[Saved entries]
···

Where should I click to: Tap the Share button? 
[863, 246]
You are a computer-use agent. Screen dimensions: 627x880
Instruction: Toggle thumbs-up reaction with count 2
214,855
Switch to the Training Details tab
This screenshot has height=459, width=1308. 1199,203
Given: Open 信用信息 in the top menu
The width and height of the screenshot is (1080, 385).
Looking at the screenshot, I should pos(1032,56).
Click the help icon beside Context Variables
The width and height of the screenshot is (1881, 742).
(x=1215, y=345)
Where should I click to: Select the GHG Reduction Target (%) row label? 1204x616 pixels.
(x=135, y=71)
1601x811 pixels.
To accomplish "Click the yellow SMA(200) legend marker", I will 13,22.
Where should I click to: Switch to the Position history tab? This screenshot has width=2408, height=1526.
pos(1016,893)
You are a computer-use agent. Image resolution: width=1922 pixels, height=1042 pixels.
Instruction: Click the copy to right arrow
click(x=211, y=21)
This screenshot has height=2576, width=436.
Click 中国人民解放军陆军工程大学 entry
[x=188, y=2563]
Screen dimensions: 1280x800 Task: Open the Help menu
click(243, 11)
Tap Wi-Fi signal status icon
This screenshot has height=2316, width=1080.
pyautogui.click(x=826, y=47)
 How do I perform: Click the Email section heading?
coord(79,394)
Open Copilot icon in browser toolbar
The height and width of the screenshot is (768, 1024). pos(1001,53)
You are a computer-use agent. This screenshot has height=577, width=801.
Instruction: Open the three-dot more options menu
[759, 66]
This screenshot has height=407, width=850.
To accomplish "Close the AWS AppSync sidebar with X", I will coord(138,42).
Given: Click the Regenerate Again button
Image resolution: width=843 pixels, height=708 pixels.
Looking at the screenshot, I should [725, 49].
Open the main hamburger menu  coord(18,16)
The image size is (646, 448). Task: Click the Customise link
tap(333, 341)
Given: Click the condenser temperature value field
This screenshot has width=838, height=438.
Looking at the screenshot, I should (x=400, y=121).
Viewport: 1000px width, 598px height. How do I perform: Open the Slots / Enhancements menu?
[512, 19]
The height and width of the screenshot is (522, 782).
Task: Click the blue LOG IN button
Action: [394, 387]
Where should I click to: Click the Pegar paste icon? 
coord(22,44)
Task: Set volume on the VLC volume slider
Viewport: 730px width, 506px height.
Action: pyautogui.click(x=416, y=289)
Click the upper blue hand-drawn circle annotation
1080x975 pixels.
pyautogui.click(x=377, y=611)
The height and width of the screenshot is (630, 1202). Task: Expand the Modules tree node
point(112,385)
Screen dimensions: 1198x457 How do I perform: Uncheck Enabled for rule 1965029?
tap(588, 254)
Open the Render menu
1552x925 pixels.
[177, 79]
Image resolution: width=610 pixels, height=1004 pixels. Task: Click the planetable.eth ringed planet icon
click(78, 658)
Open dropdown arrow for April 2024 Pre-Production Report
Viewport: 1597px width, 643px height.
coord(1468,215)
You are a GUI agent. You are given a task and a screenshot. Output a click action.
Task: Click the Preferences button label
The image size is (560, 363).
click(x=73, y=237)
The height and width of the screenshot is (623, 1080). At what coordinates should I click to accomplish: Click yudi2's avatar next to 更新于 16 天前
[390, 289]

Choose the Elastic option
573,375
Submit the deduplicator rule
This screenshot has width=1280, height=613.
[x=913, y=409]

···

- [What you have to do]: Scan the entries above, and wherever a line holds the string "will", copy it.

- [Your solution]:
To accomplish "Click the yellow SMA(200) legend marker", I will 13,22.
To accomplish "Close the AWS AppSync sidebar with X", I will coord(138,42).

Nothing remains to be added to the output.